I don’t have as many dollars to give as I’d like. But a few months ago, my husband and I made the decision to ask God to make much of our little by giving to WorldHelp to help a C-130 full of supplies make its way to Iraq to bring immediate and long term hope to people who left everything they owned and knew to escape the terrors of ISIS.

Now, there are MILLIONS more people trying to find refuge in new borders. Some nations have now valiantly opened their borders to take care of the least of these. Some of the citizens of these nations have graciously welcomed people to their new home and cheered them on. And some people and governments have willingly let people drown, rather than offering a helping hand.

I don’t want to be one of those people. I want to be a well-equipped, honest search and rescue boat. I wish I had a real boat and could sail around the ocean, rescuing people who just want to live. There actually are people who are literally doing that and I am SO thankful for that.

So, meanwhile, what can I do?

I can pray. I mean really really pray for these people, many of whom are my brothers and sisters in Christ. I can pray for those who are persecuting these dear souls to be genuinely transformed by the blood of Jesus Christ. I can pray for the Christian workers and other relief agencies that are boots on the ground, helping these people be rescued, recovered, and restored.

I can give. Even if it’s a small amount of money, I can give to organizations like WorldHelp that provide medical assistance, clothing, shelter, food, clean water, educational resources, seed money for sustainable income, and hope centered on the Word of God.

I can spearhead. I can help organize a drive to collect much-needed items for refugees. Perhaps there’s a reason why God didn’t let us sell all of our clothes and shoes at our second yard sale of the year. I can march my little self down to the United States Post Office and mail a box of supplies to refugees who have been taken in by countries like Greece. Maybe I can even figure out how to write notes in their languages to let them know I’m praying for them, that they’re not forgotten, and that there is hope through Christ.

I can use my voice to ask others not to ignore the stones in the necklaces that hang in their own mirrors. I can encourage people to rally together and recognize that many hands make the work light as we seek to lift the burden of these thousands in the name and power of Jesus.
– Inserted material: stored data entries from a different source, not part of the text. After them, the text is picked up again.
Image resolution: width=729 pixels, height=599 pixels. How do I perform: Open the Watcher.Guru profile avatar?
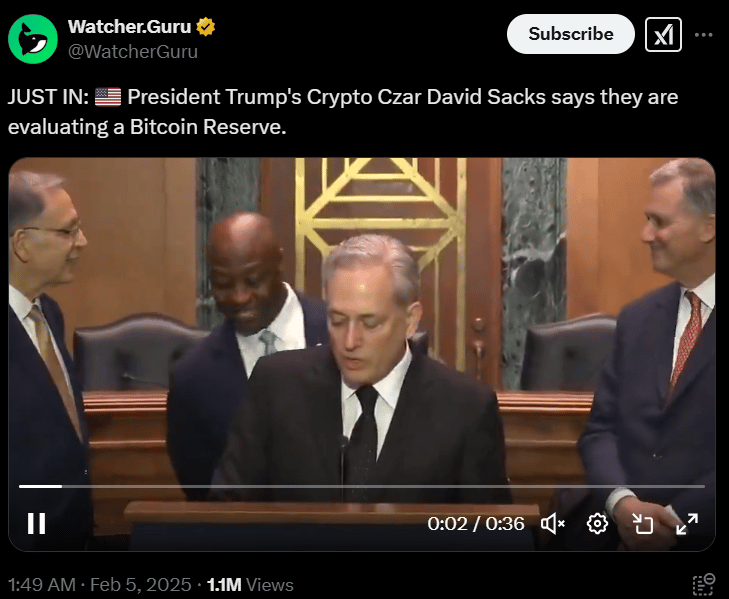click(33, 39)
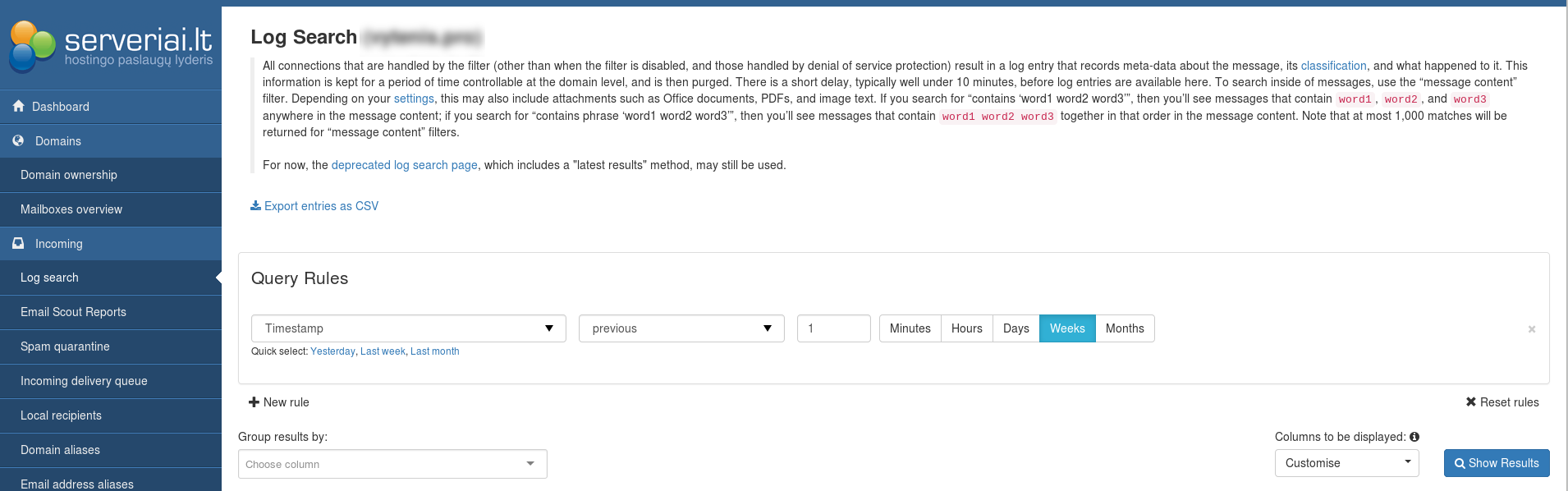
Task: Click the serveriai.lt logo
Action: pyautogui.click(x=111, y=45)
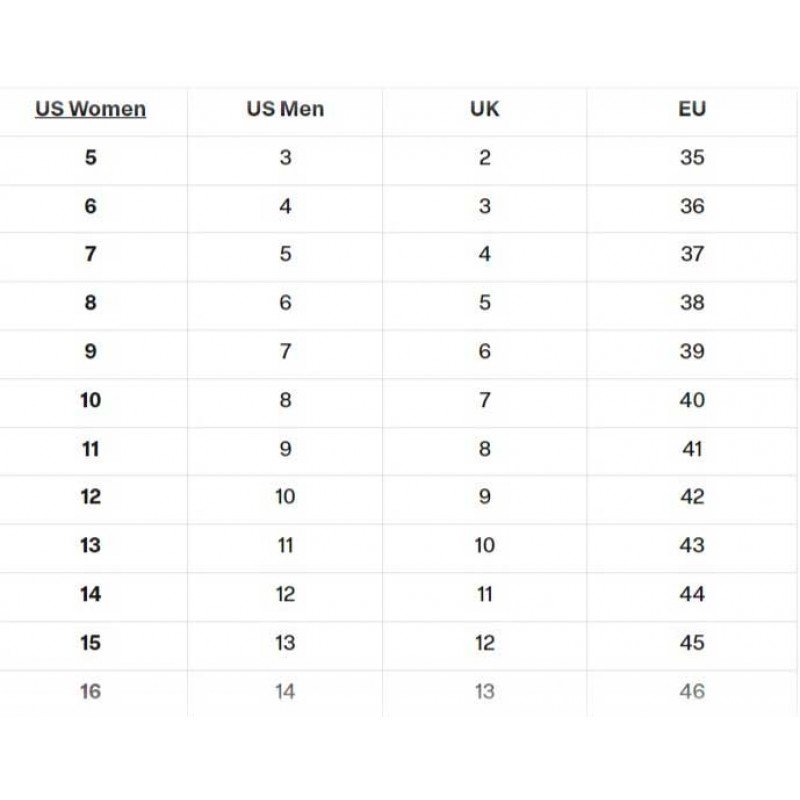Select EU size 40 cell

click(692, 400)
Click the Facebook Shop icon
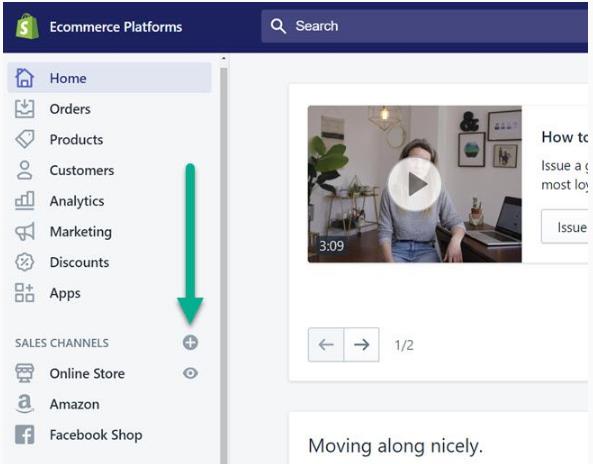The image size is (593, 464). point(25,435)

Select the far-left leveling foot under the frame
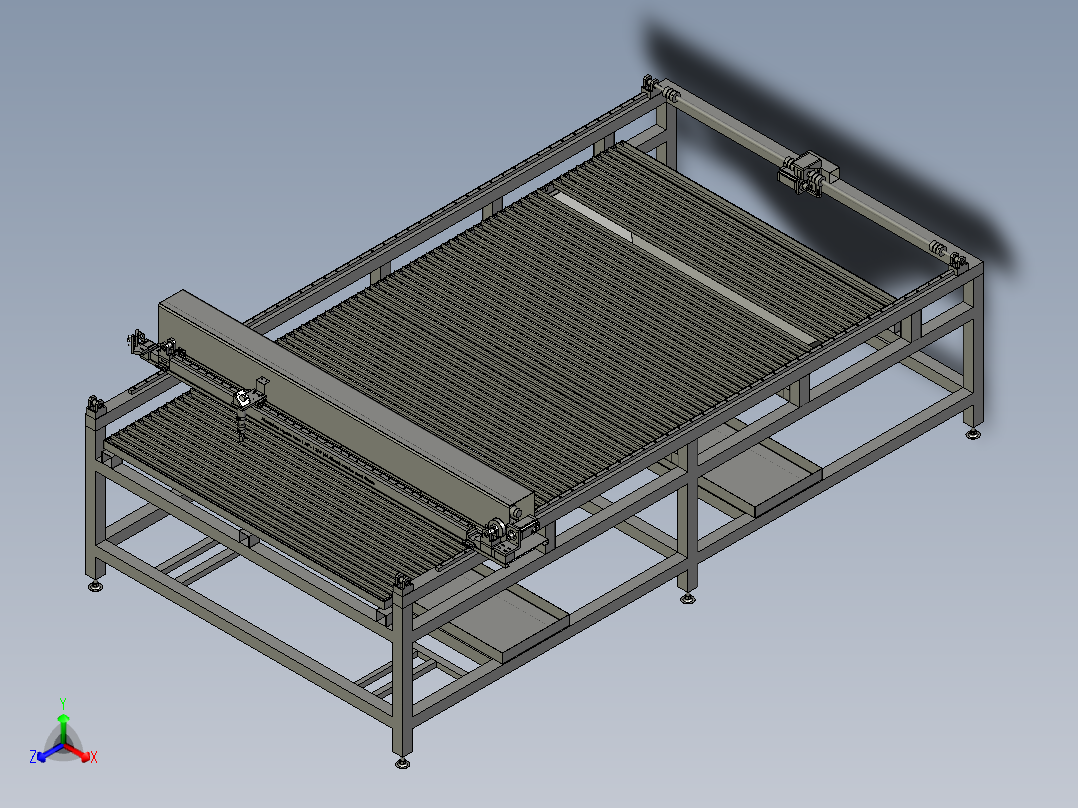click(x=96, y=586)
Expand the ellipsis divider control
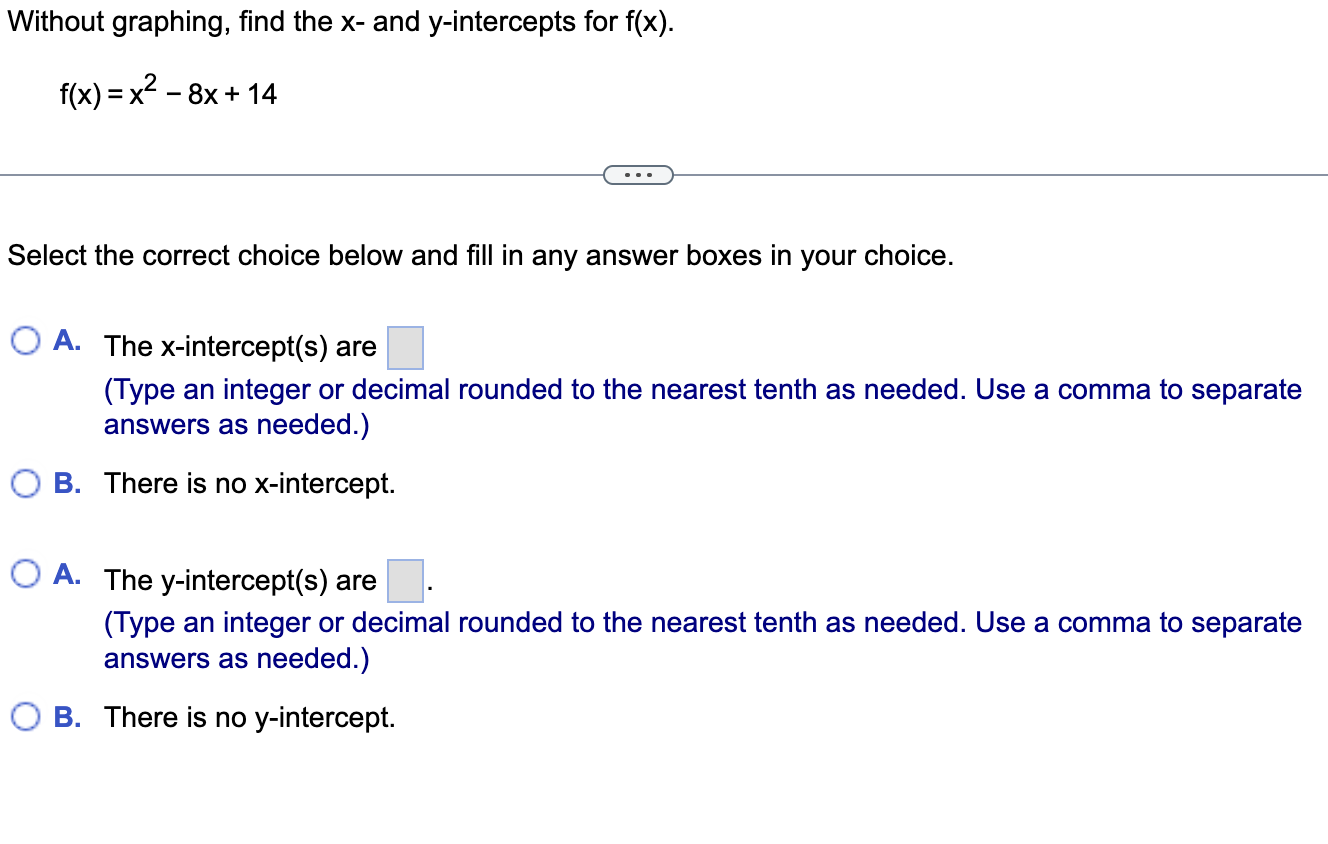The width and height of the screenshot is (1328, 844). point(639,174)
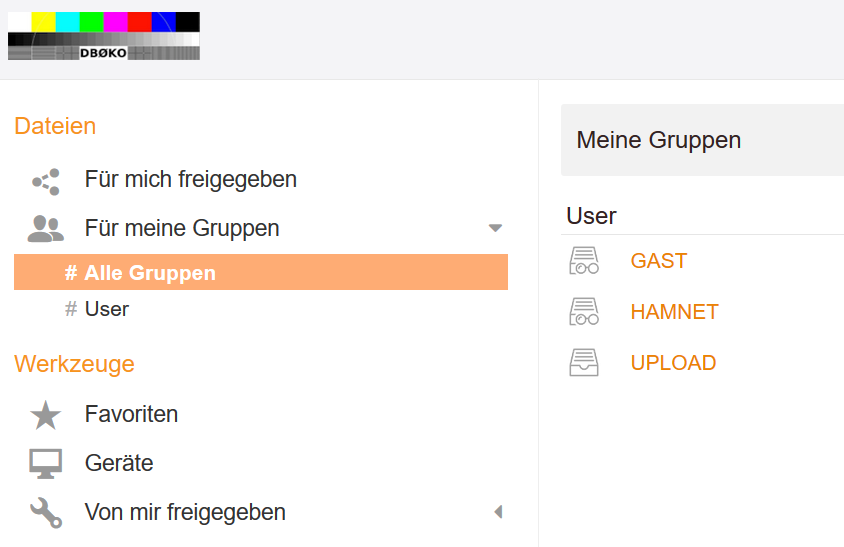Viewport: 844px width, 547px height.
Task: Click the DB0KO test pattern logo
Action: coord(104,36)
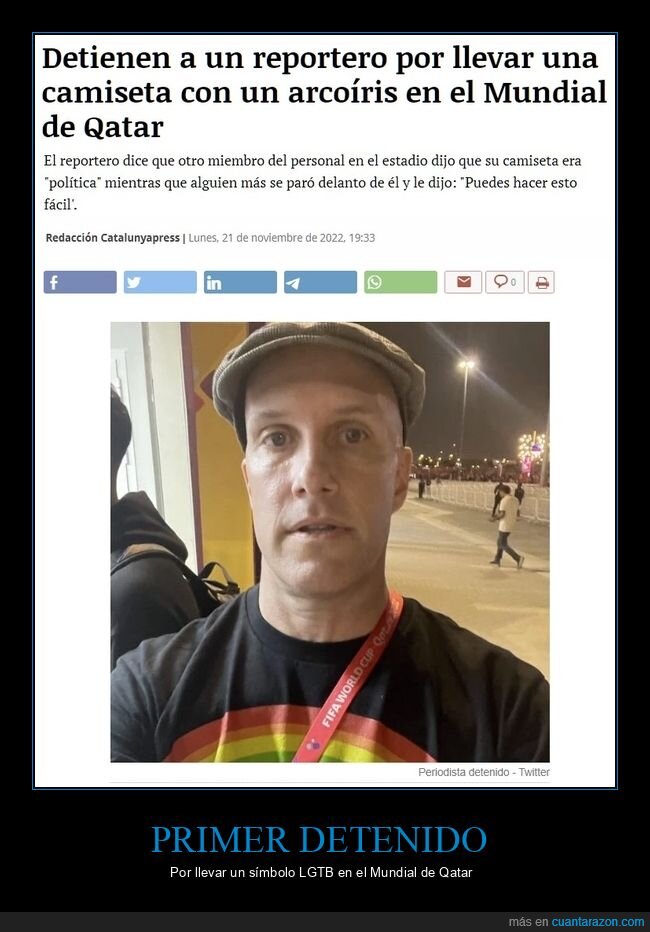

I can remember. As I think about when the world stopped turning on 9/11/01 and how scared, sad, angry, stunned, and grieved I was that day, I can remember that for many, they are living through multiple days like that, with new horrors around every corner. And as I remember, I can remember those that helped the good citizens of my own land and find new ways that I can help those who no longer have a land to call their own on this earth. What if this was us? It WAS us for a day. And the repercussions still last and will for generations. For those that this is now an every day…every hour…every minute battle for survival against the perils of evil, it’s time to stop looking past the stuff in front of us to see ourselves. It’s time to let God move our hands to help rescue, restore, and rebuild lives that have experienced told and untold devastation.

Vice President of World Help, Noel Yeatts says this, “ Today, we face a crisis of epic proportions. An estimated 28 million people in the Middle East are in need of humanitarian aid—and half of them are children. The resulting refugee crisis is the world’s worst since World War II. They come from diverse backgrounds and so many claim a faith very different from my own. But that makes them no less human and no less worthy of being rescued. My faith claims to care about the suffering, the sick, the wounded, the brokenhearted, the homeless, and the hopeless. My faith stands for justice. Our faith should compel us to take action. But if that is not enough, well, then our humanity alone should require it.”

How’s your mirror today? Are you noticing the heavy stone, dangling in front of your face, prompting you to remember and to act? Or are you looking past all the grime and seeing your most put-together self?

Friends, choose today to let God move your hand and your heart to let His image shine more clearly through your reflection.